- **Provided text**

<<<<

# Random PFury Encounters



## Xenon (Nov 15, 2002)

I ran into ProdigalMarine today at the mall.


----------



## Guest (Dec 17, 2005)

I thought I saw Twitch once outside the ACC, but thats the closest IVe come


----------



## b_ack51 (Feb 11, 2003)

Xenon said:


> I ran into ProdigalMarine today at the mall.


Don't lie, you guys met up to go shopping at Express for Men.


----------



## Ex0dus (Jun 29, 2005)

b_ack51 said:


> I ran into ProdigalMarine today at the mall.


Don't lie, you guys met up to go shopping at Express for Men.
[/quote]

They met at gloria jeans for a lattee fist.


----------



## stonecoldsteveostin (Nov 15, 2003)

Xenon said:


> I ran into ProdigalMarine today at the mall.


was it setup, or did you guys just bump into and recognize one another?


----------



## ProdigalMarine (Jan 31, 2003)

b_ack51 said:


> I ran into ProdigalMarine today at the mall.


Don't lie, you guys met up to go shopping at Express for Men.
[/quote]

Actually its quite true. I did ran into Mike today at Tysons Mall. Whoda-figure that! I was sitting there waiting for my sister and the other girl i was with to finish their purchase at cinnabon, when a lone, yet dashingly-handsome man approaches me.

The first thing Mike asks....."are you a Marine?"

>>>>

- **Excerpted records**
<<<<

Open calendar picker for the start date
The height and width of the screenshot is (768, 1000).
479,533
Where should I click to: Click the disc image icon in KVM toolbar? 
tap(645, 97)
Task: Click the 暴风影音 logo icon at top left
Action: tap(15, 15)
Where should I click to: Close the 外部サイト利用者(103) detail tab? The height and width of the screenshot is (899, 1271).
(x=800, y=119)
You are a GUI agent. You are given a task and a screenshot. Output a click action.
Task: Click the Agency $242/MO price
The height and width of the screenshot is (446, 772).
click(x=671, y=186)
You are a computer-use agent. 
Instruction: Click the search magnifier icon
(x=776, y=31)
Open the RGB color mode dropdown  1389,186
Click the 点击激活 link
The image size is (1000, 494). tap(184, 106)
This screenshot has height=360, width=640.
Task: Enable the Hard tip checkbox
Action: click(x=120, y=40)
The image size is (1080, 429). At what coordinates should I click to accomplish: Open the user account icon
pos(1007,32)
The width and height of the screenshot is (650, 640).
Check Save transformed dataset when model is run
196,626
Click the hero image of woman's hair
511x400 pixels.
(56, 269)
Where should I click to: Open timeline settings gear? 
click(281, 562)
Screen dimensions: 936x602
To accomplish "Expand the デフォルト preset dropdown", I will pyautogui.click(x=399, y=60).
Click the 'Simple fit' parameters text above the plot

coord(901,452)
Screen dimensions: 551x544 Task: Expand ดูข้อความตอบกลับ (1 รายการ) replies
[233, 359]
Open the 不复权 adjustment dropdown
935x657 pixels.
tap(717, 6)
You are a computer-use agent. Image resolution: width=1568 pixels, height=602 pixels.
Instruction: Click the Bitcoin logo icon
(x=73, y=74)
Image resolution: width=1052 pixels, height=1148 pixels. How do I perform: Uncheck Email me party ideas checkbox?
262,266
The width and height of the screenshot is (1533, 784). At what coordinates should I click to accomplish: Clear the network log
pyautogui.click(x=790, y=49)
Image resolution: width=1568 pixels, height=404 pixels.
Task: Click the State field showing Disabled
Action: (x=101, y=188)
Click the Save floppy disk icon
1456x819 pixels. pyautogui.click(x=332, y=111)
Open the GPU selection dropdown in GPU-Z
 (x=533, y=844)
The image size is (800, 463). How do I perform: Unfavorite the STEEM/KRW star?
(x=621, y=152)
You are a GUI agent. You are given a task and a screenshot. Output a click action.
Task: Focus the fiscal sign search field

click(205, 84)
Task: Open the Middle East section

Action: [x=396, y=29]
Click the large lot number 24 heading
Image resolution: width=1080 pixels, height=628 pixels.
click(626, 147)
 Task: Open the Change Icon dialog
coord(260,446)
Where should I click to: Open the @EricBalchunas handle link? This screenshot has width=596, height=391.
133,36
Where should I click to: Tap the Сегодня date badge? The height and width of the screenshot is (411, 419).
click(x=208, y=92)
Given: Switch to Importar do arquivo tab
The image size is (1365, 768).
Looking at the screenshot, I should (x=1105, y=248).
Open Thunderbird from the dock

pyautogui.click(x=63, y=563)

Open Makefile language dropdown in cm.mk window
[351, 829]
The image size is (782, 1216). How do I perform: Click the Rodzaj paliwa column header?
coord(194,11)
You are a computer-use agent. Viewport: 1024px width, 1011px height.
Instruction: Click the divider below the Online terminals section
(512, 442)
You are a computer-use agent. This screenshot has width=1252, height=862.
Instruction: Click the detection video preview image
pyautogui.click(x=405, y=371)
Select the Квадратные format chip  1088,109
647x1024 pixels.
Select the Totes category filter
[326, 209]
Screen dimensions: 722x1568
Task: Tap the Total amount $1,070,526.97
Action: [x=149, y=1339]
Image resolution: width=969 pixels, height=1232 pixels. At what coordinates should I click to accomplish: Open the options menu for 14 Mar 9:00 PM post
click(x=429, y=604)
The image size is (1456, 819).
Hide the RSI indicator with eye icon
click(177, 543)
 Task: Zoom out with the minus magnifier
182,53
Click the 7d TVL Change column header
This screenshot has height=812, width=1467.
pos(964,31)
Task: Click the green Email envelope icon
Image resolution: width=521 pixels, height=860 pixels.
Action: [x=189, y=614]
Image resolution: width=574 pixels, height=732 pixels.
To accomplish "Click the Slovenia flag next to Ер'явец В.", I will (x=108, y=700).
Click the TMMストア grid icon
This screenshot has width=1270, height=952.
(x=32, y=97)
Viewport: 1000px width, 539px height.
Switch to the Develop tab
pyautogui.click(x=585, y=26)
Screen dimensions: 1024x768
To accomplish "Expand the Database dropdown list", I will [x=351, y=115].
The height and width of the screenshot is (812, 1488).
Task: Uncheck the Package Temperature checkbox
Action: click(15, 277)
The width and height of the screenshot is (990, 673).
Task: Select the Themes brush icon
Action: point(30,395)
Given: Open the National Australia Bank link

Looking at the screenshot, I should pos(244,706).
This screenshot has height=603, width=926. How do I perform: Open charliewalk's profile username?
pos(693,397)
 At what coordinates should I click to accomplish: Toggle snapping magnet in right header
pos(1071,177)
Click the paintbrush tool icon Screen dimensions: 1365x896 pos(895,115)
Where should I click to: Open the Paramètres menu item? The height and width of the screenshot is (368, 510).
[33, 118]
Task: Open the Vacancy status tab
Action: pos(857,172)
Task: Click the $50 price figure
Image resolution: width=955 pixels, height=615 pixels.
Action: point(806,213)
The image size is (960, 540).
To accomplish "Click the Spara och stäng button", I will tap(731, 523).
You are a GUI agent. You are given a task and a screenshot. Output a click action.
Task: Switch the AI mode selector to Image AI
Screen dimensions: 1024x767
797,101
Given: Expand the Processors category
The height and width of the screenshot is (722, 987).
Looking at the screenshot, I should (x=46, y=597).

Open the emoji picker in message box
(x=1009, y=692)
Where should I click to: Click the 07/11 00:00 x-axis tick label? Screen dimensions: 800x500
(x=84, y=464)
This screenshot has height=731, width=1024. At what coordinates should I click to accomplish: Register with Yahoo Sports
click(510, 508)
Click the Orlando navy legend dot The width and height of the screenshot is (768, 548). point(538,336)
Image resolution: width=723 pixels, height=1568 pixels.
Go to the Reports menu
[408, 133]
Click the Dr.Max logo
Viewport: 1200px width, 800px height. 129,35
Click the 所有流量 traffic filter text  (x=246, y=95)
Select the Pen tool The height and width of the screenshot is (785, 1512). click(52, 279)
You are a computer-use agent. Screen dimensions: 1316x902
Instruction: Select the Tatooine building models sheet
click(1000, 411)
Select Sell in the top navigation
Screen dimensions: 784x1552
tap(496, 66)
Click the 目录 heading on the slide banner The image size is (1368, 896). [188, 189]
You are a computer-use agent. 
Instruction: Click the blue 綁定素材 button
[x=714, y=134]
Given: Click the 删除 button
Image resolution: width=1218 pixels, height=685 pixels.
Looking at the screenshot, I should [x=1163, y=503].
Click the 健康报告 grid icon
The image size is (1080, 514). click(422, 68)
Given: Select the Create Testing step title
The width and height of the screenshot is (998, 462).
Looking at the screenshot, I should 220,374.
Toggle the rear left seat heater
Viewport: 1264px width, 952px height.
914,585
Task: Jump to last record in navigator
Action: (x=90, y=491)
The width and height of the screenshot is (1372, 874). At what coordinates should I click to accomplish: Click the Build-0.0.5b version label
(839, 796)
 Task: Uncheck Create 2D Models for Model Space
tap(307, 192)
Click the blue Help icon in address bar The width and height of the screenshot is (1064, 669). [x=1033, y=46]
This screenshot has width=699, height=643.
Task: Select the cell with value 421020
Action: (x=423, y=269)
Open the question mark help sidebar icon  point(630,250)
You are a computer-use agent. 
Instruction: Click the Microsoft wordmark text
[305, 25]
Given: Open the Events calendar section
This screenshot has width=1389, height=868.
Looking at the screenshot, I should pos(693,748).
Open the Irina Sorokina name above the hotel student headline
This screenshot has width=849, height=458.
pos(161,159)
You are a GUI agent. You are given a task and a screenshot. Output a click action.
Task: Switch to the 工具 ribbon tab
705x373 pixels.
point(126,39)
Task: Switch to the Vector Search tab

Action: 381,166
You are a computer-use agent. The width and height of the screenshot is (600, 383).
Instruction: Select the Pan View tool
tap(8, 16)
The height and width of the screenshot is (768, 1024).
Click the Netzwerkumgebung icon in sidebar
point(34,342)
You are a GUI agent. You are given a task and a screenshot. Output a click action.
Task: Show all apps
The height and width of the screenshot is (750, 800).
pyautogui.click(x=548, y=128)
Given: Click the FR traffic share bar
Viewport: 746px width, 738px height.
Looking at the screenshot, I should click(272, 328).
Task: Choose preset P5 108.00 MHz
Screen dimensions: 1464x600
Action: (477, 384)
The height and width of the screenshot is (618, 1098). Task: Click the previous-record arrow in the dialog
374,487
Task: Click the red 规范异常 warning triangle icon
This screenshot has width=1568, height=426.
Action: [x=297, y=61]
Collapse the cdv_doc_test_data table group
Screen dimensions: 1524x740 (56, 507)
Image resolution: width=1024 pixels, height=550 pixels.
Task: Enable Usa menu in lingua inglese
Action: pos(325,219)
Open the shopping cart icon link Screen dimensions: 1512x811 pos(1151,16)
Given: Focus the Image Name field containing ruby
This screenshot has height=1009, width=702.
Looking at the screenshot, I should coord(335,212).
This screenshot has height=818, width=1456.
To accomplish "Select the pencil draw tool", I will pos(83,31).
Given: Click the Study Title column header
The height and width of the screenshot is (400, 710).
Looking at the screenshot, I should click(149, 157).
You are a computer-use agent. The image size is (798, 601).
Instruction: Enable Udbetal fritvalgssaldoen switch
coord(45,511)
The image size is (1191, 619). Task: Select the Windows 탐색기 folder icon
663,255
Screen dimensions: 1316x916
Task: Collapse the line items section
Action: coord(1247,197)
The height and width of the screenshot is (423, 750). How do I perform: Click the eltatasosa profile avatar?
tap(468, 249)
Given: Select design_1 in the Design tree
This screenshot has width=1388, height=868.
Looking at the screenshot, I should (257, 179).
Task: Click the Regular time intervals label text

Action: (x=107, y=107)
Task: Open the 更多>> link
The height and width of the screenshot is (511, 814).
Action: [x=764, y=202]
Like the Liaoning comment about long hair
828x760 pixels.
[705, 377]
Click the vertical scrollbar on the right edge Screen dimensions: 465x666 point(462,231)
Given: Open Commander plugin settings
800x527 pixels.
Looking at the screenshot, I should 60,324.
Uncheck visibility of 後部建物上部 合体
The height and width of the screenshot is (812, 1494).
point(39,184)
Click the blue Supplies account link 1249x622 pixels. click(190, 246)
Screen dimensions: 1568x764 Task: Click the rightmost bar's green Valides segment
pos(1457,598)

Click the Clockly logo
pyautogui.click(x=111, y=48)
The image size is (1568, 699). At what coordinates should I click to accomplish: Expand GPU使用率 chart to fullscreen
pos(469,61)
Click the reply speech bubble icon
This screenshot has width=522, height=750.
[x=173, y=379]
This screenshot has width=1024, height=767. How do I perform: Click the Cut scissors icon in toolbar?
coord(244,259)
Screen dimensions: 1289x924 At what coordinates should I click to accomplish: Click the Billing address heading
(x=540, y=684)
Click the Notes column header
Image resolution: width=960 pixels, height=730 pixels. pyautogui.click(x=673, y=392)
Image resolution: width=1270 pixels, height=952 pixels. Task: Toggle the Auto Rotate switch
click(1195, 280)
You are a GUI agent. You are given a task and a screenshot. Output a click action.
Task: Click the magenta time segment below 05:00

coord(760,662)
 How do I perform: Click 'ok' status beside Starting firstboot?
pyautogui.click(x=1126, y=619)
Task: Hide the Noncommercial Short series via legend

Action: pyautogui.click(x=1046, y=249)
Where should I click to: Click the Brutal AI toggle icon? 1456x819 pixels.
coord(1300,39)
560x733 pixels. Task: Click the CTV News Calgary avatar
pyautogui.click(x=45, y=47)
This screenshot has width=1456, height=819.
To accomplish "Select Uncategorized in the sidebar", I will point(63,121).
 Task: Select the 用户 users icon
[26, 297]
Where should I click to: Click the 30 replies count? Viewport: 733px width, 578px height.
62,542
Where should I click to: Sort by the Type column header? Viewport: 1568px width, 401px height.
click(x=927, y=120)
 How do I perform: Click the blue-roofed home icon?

>>>>

- **Stated goal**
From the forum thread about random encounters, translate the sentence "I ran into ProdigalMarine today at the mall." into French.

- **Solution**
J'ai croisé ProdigalMarine aujourd'hui au centre commercial.